Data for finding words and items:
[Start]

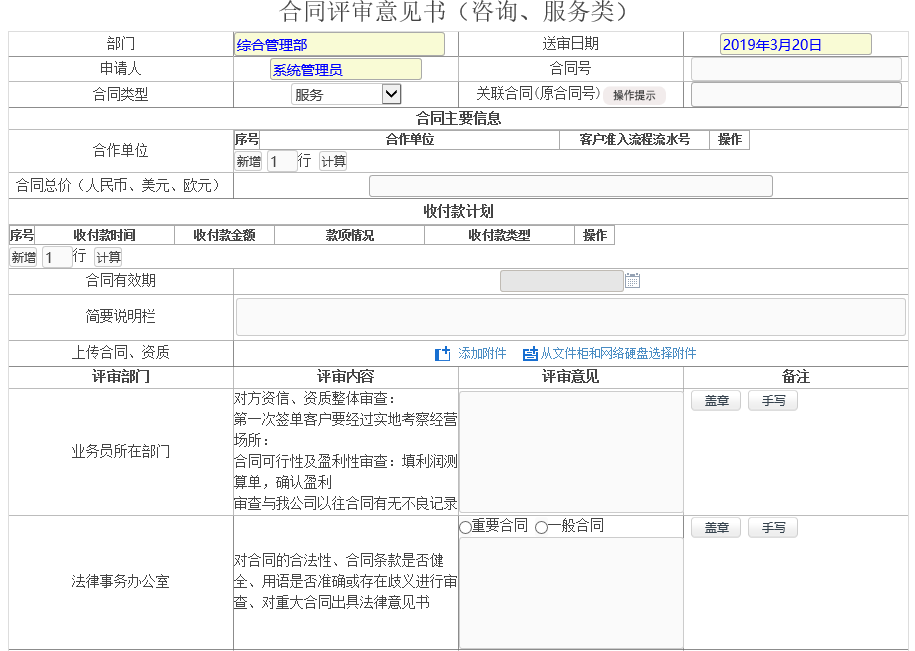Click the 送审日期 date field
Screen dimensions: 915x651
795,44
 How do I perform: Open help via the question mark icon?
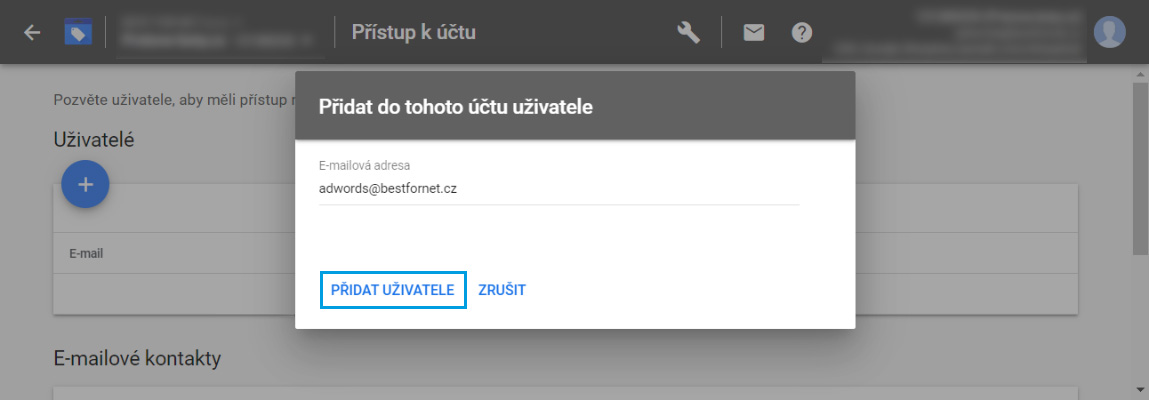802,32
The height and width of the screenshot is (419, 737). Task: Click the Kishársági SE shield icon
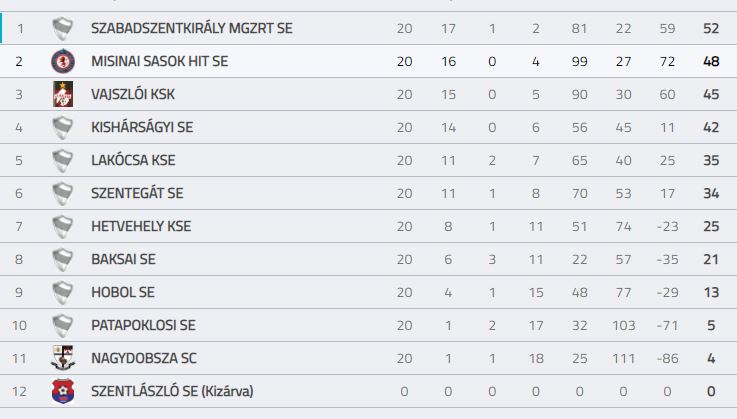[63, 127]
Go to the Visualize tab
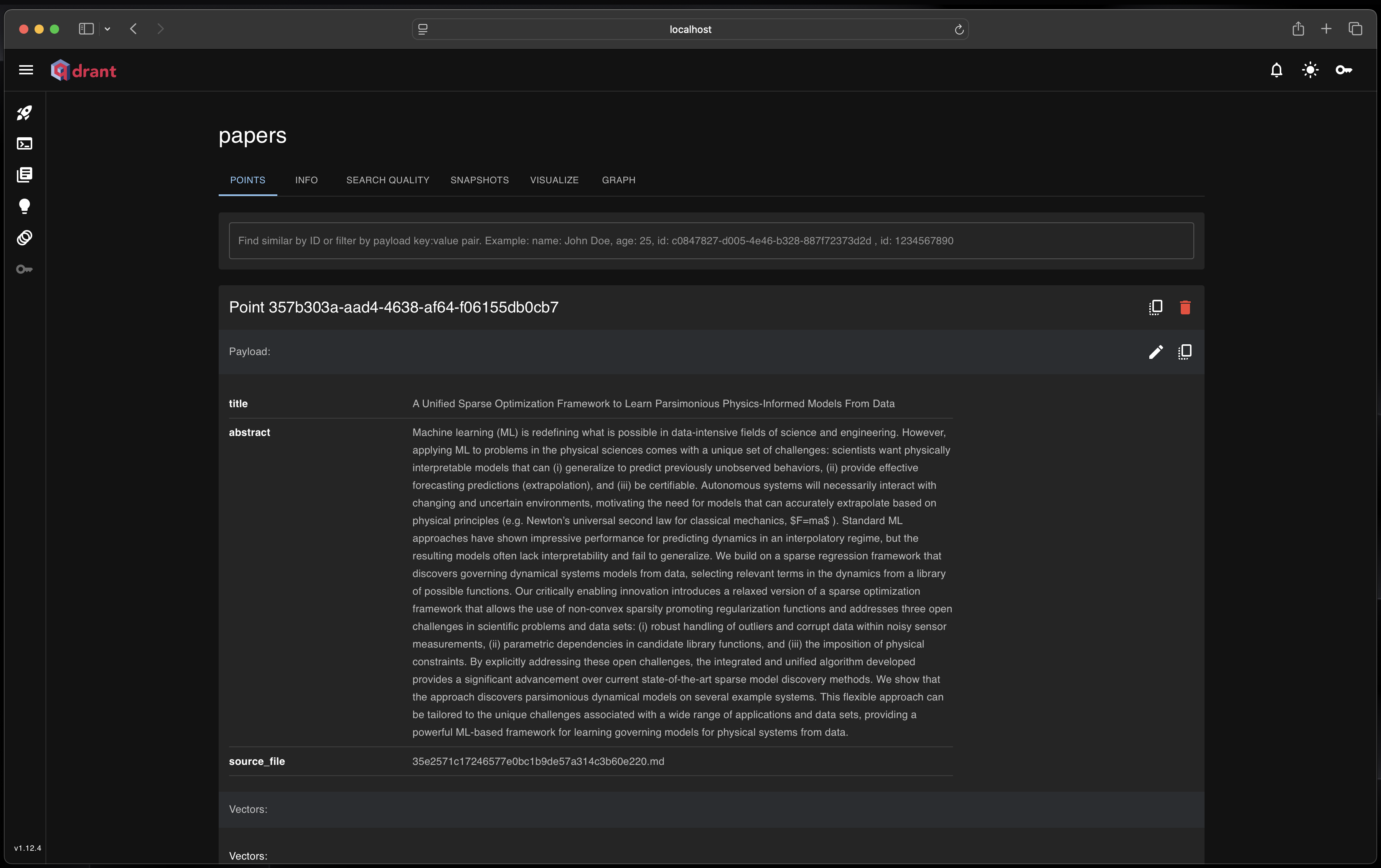The image size is (1381, 868). (x=554, y=180)
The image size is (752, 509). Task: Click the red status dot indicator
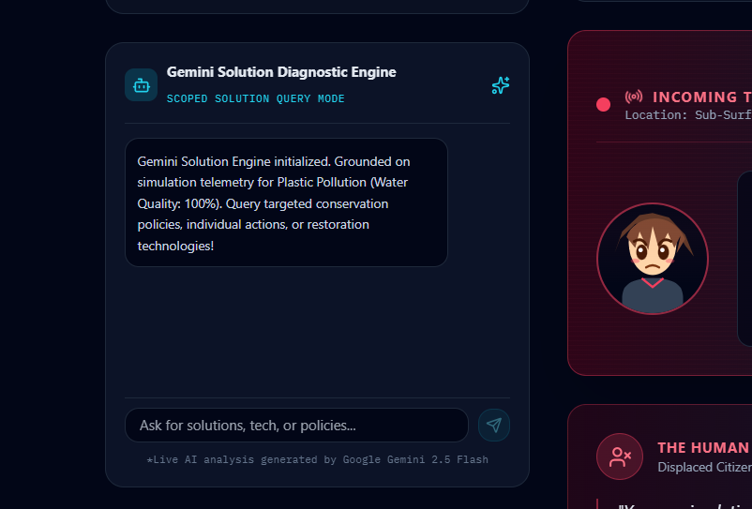(603, 105)
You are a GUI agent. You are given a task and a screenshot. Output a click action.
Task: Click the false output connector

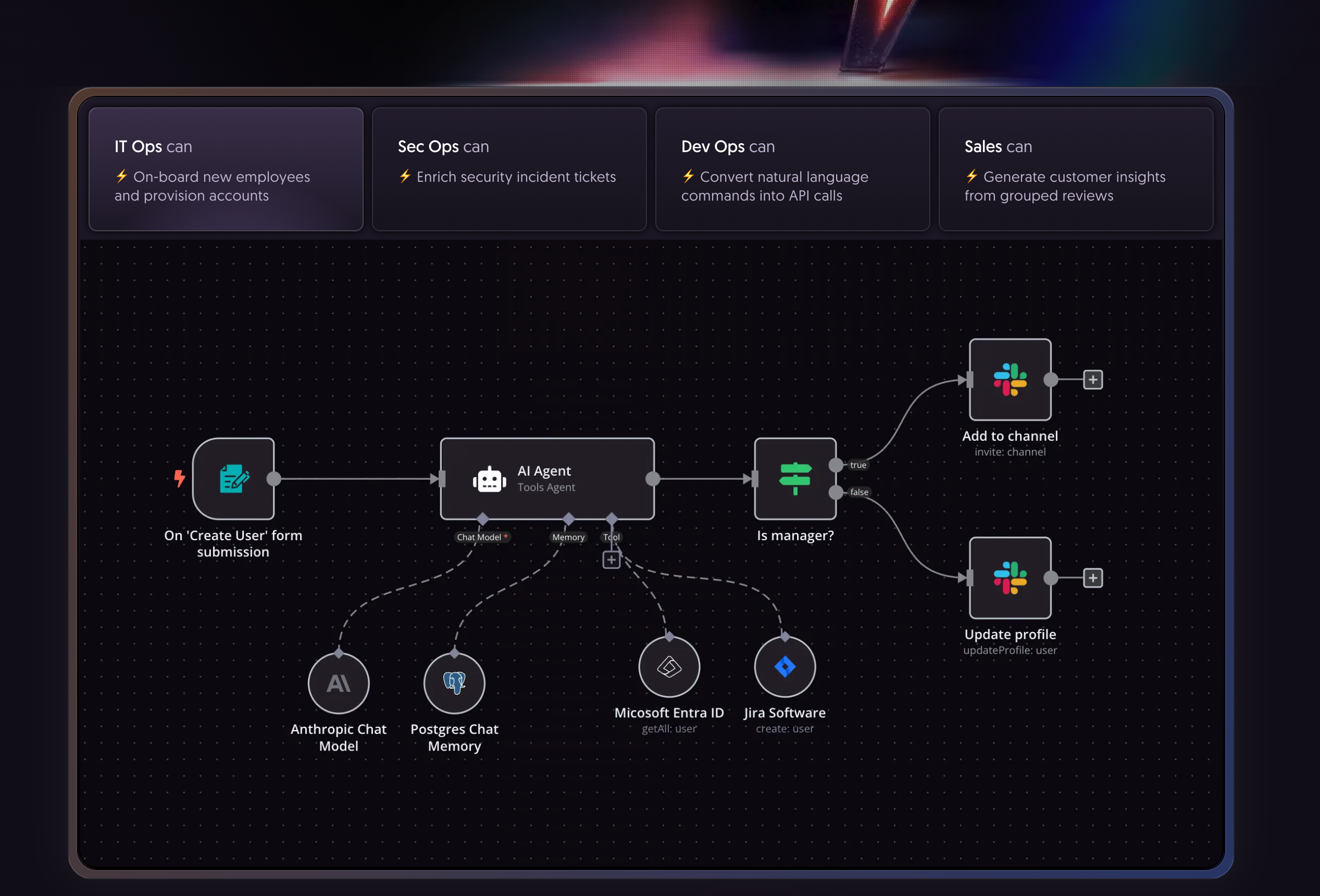click(x=836, y=492)
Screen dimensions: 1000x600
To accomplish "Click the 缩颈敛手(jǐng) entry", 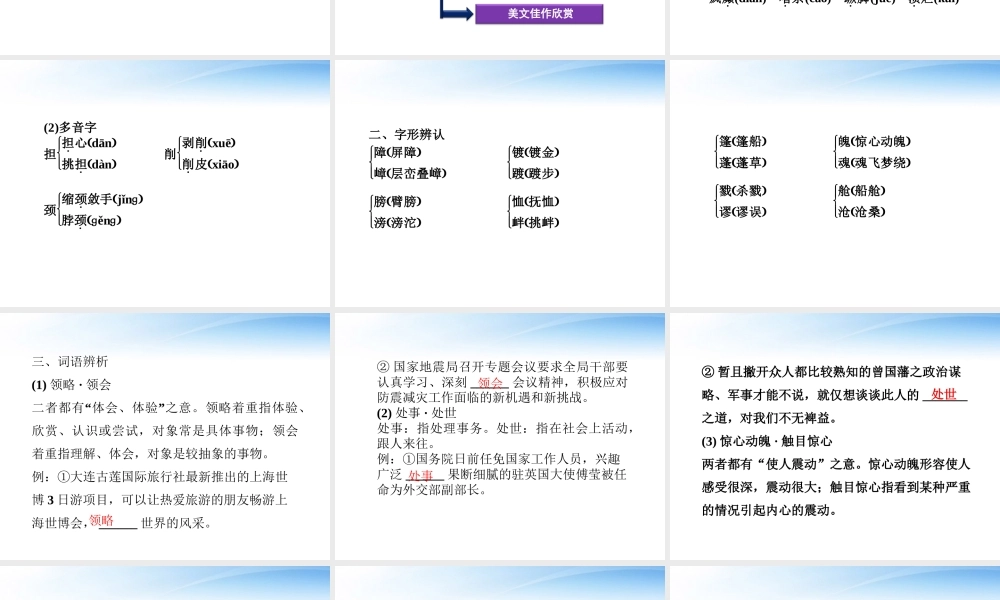I will coord(102,199).
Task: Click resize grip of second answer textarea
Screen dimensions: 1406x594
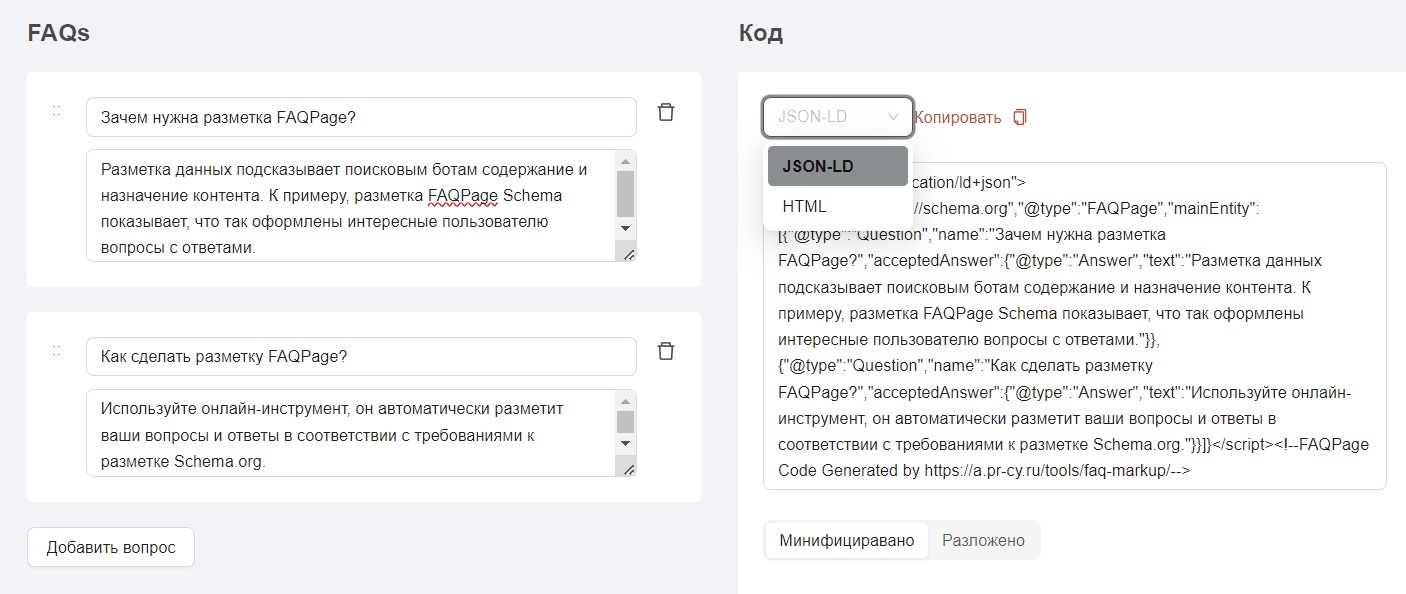Action: tap(628, 469)
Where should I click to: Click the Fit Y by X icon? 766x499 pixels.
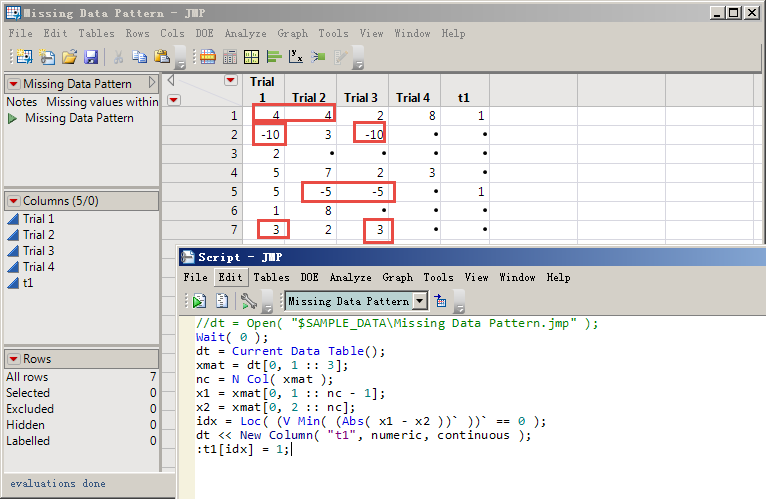point(296,56)
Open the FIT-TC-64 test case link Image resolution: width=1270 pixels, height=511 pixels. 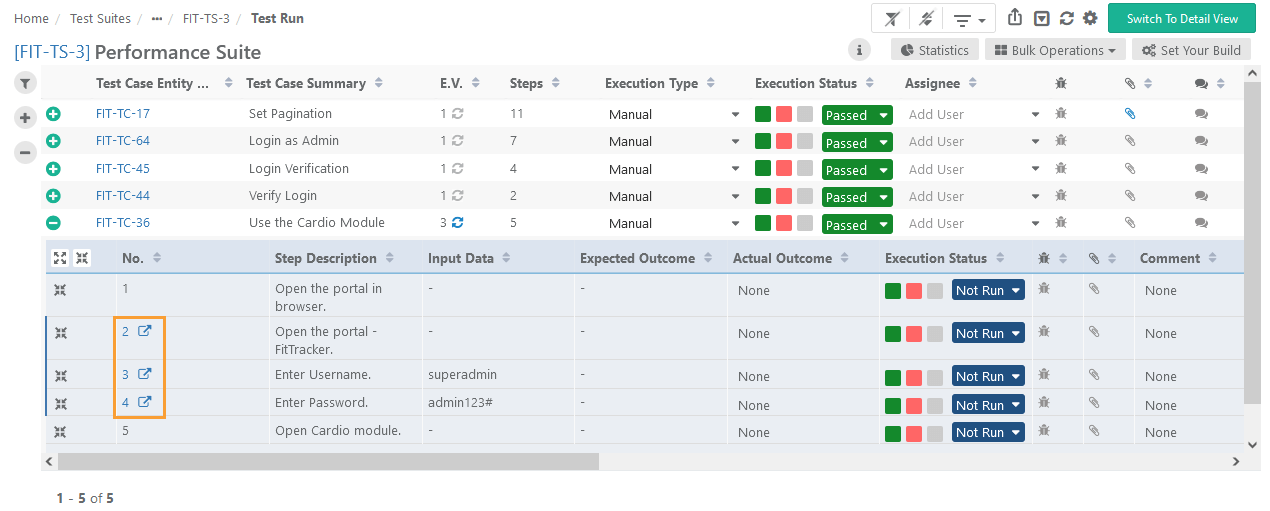pos(123,141)
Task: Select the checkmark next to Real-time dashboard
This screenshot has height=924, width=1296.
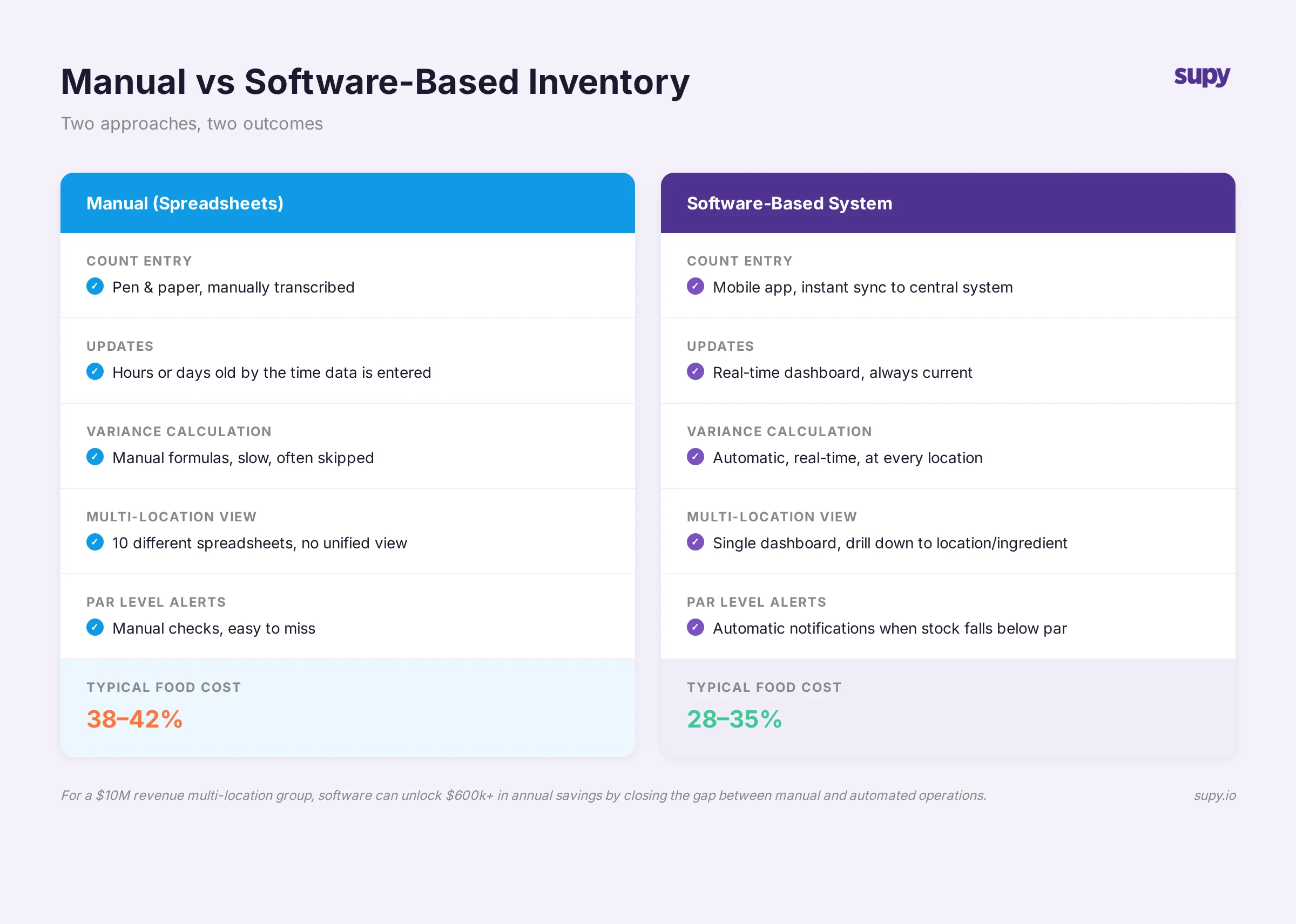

[End]

Direction: Copy the data word for word, starting with the line that contains "Task: Select the" and going through the end of the data. Leave out the pictures.

Response to the exercise:
Task: Select the checkmark next to Real-time dashboard
This screenshot has height=924, width=1296.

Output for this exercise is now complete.